Flaherty’s feds forget fleets; Some cash goes to bridge work
OTTAWA — If you were thinking that yesterday’s federal budget might have held any special goodies for truckers; like say, a cut in diesel-fuel excise tax, think again.
Even though diesel prices are rising once again and Prime Minister Stephen Harper promised in 2008 to reduce the four-percent tax by 50 percent, it’s probably not going to happen.
"No one in the trucking industry is holding their breath," according to a post-budget statement from the CEO of the Canadian Trucking Alliance (CTA) David Bradley.

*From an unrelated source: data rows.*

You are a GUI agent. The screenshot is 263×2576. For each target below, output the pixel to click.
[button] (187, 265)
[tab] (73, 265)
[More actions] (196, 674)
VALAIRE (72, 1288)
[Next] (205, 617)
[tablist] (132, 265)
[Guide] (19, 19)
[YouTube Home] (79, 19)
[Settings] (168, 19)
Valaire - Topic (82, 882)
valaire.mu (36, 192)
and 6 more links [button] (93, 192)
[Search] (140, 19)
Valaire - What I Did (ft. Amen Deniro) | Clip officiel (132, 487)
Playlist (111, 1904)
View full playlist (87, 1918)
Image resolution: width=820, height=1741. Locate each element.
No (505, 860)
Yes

In fact, last year the CTA suggested that the government not reduce the tax, but instead earmark the revenue that would otherwise have been eliminated towards programs to help spur investment in new equipment by the industry as suggested in the CTA’s enviroTruck initiative.
"It appears we are back to where we were in 1984 and 1985, where the excise tax on diesel fuel serves no policy purpose other than to pay down the deficit," says Bradley.

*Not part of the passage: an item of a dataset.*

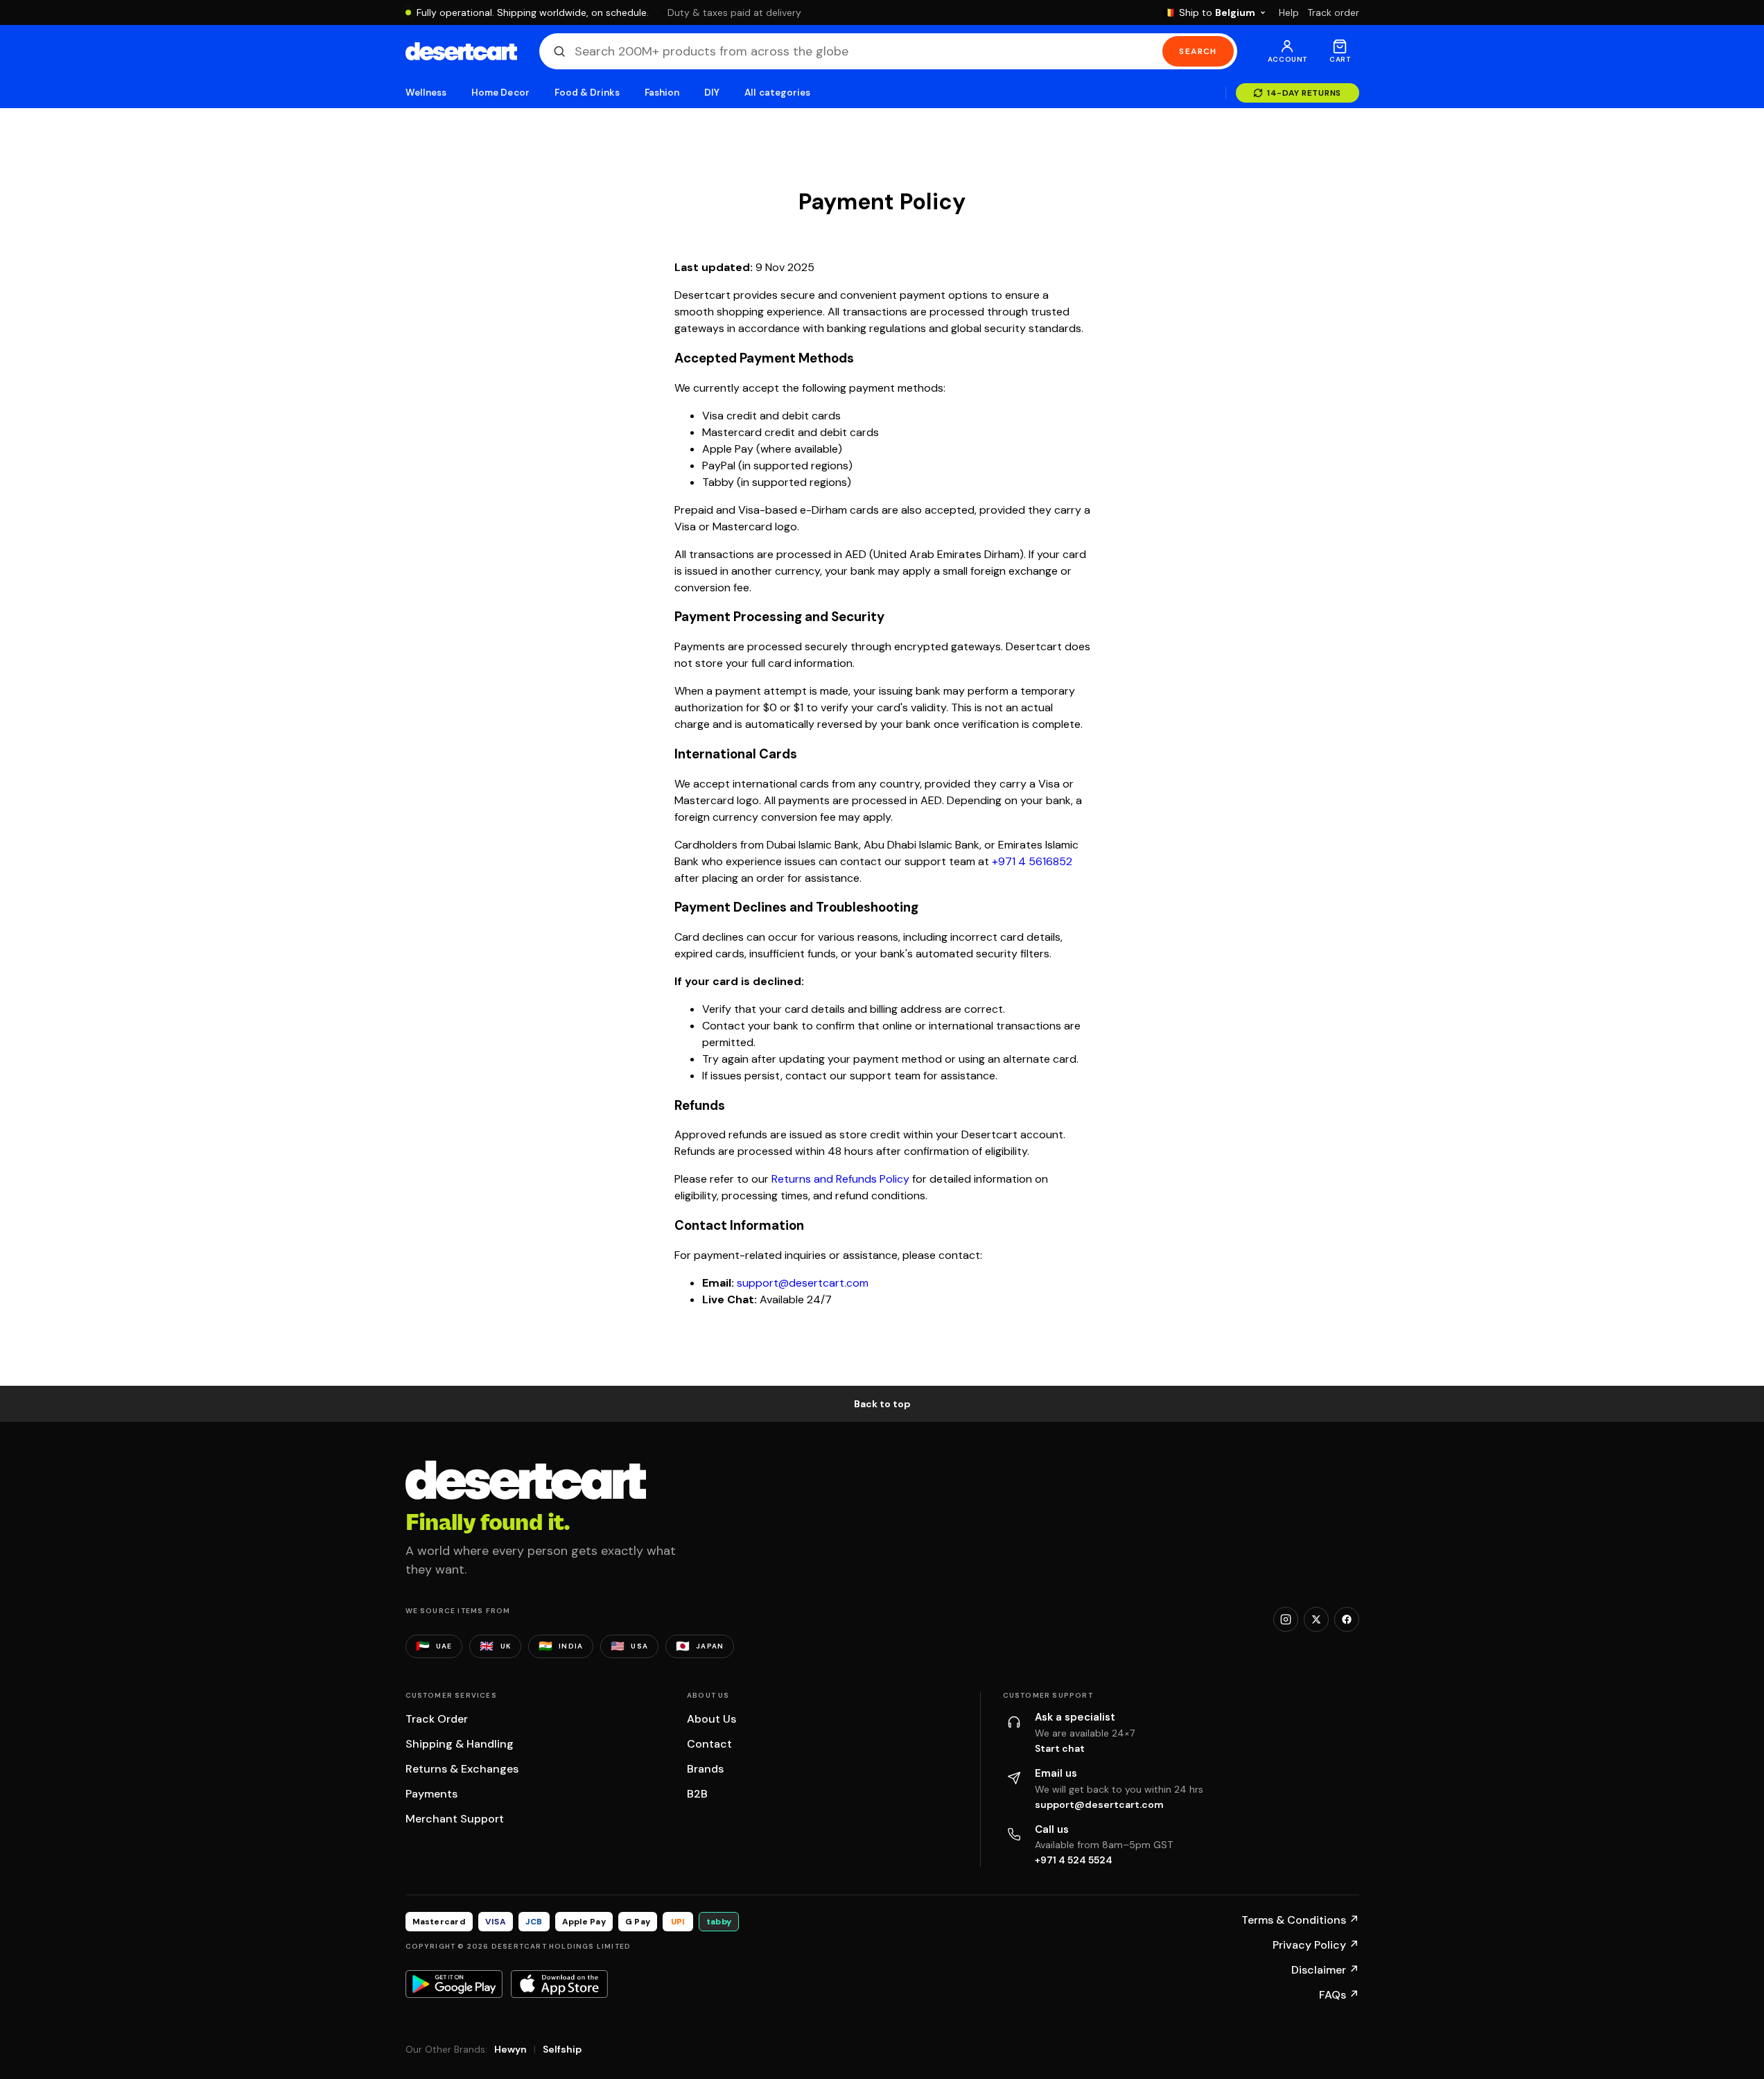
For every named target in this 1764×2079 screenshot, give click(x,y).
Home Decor (500, 92)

"Not that paying down the deficit should not be a priority," he continues, "it is.
"But is it fair that it be done on the back of the commercial transportation industry, relying upon an archaic and regressive form of tax on our members’ primary business input at the same time as the industry needs to re-tool and is being challenged to reduce its GHG emissions?"

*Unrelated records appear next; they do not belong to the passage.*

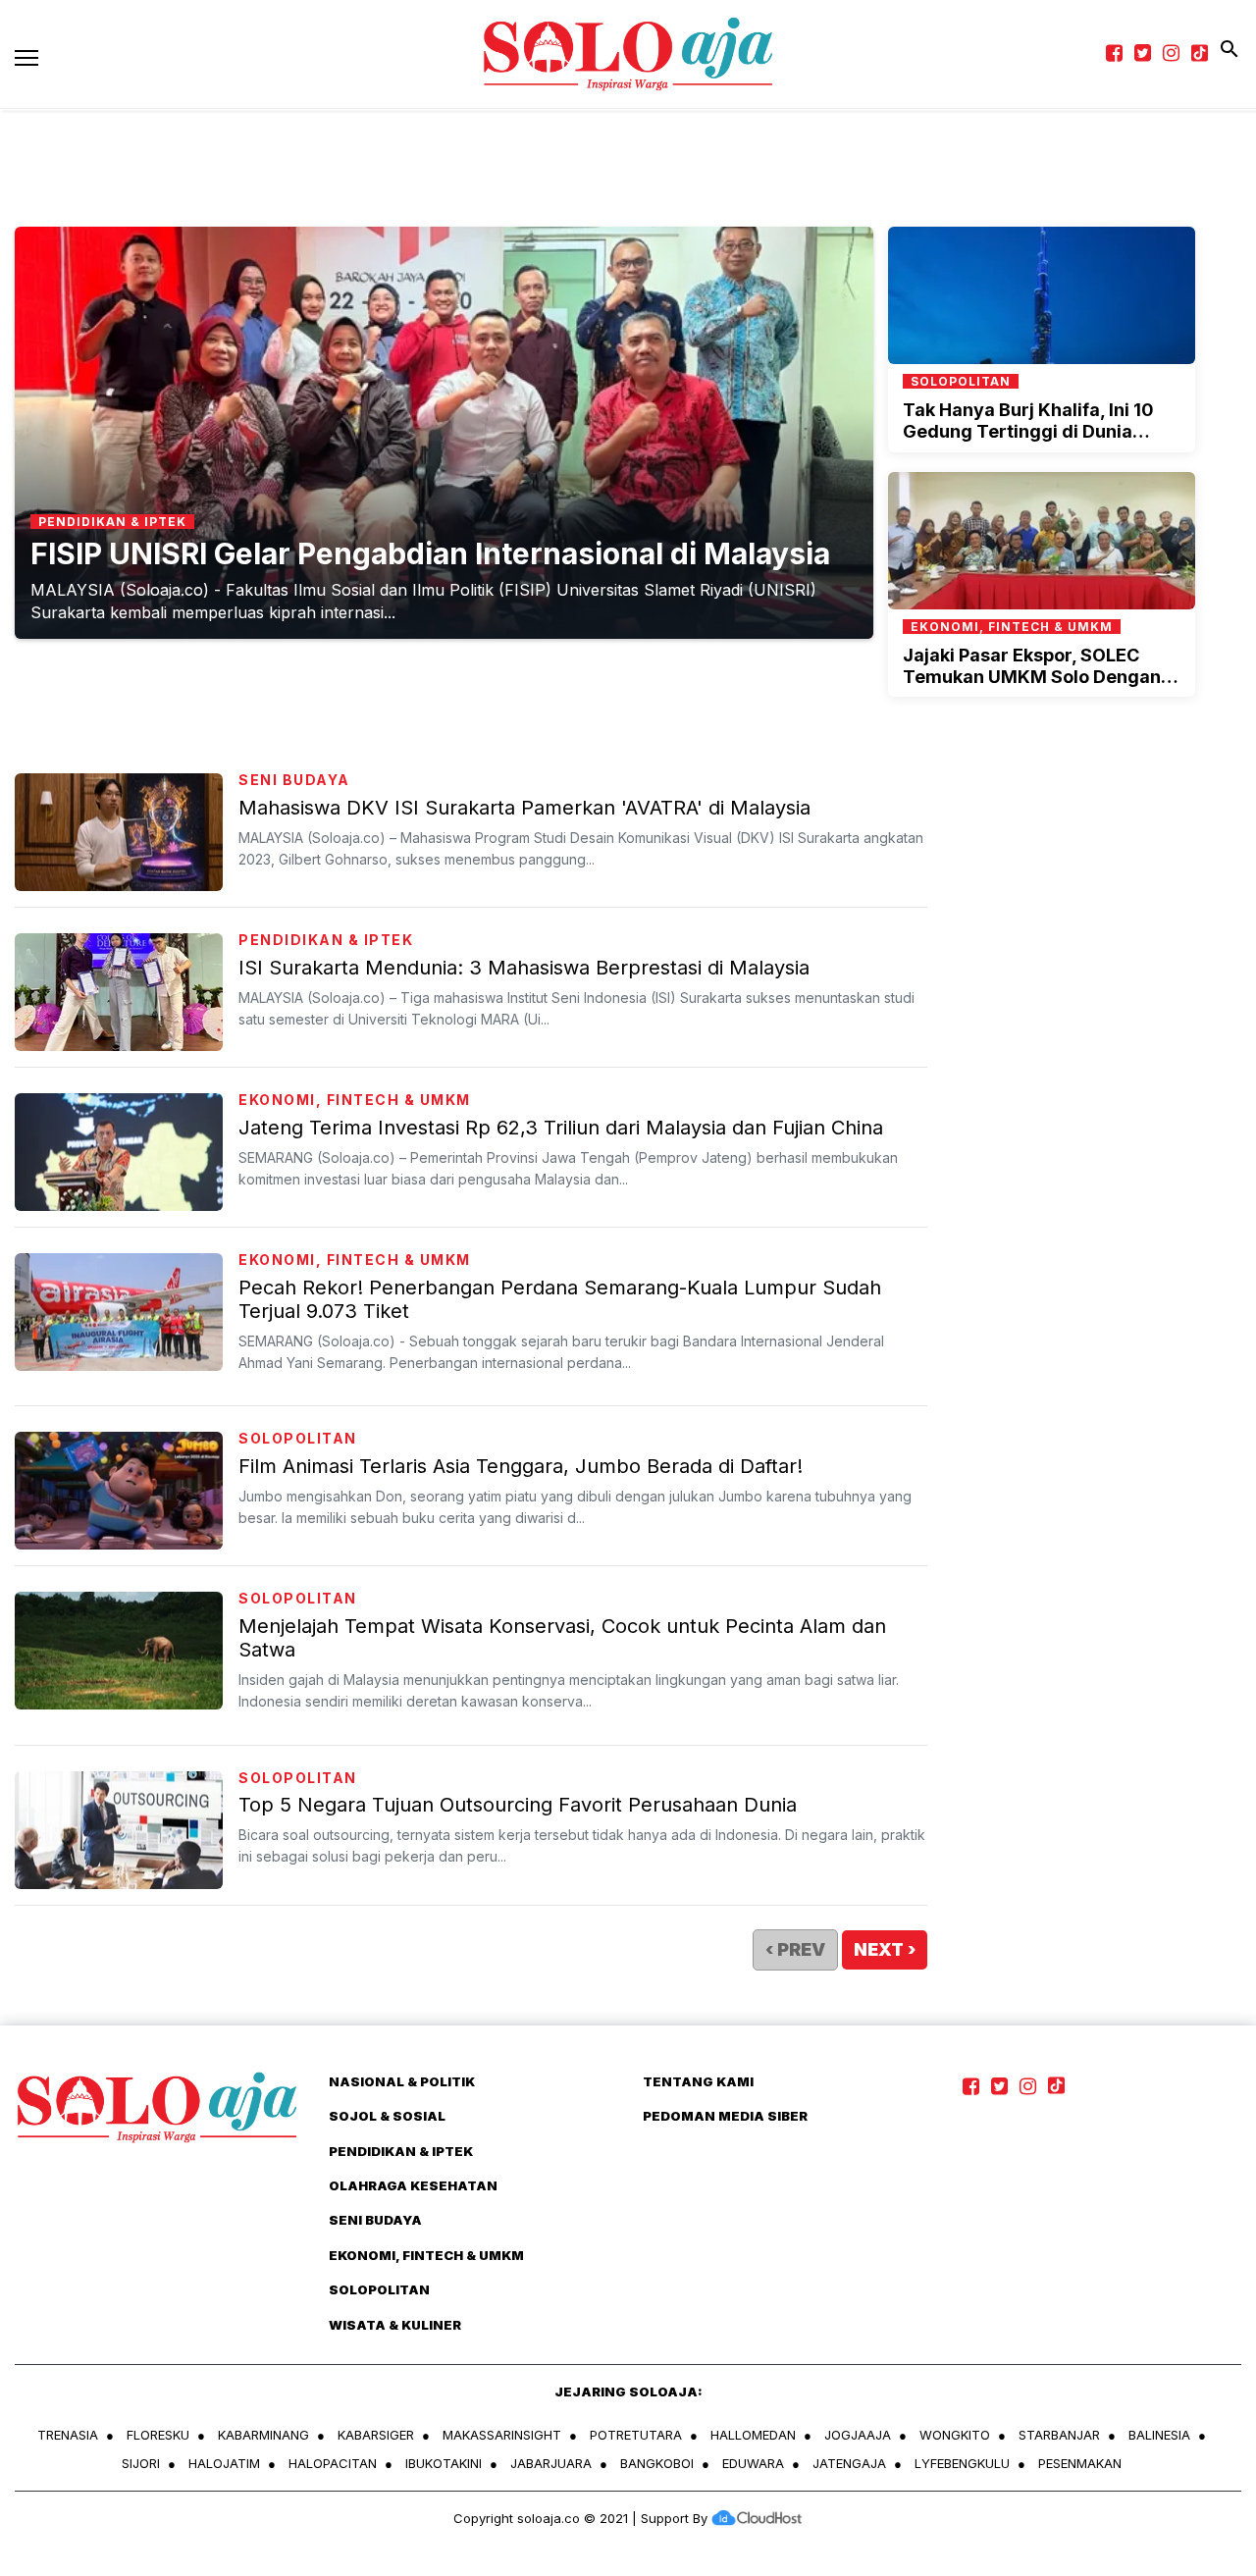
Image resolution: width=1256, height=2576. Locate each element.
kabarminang (263, 2435)
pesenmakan (1080, 2463)
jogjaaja (857, 2435)
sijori (141, 2463)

Yesterday’s budget did include several initiatives aimed at modernizing Canada’s ageing infrastructure:
$10 million to support the legal, financial and technical work for the proposed new Windsor-Detroit bridge; $50.5 million for capital improvements to the Jacques Cartier and Champlain bridges in Montreal; $175 million for Marine Atlantic; and $28 million for ferry services in Atlantic Canada.
Also, $87 million will be invested over two years to help the Canada Border Services Agency improve its information systems and scanning equipment.
And even though Flaherty promised further stimulus spending of nearly $20 billion by fully implementing the so-called “Economic Action Plan,” he also said the budget introduces a new era of restraint, or at least a slowing in the rate of government spending, particularly in national defence, foreign aid and government administration.
Flaherty plans to reach a “near budget-balance” within five years.
There are no major tax increases or decreases in the budget.
The government will not reverse its previous commitments to reducing corporate income tax rates to the lowest in the G7 by 2012.
Some other sectors — including forestry, agriculture, small business, tourism, shipbuilding and culture — which were deemed to have been hard hit by the recession are in store for some modest support of $1.3 billion.
The Minister also announced further steps to reduce the paperwork burden on business, by establishing a commission of parliamentarians and private sector representatives to reduce red tape.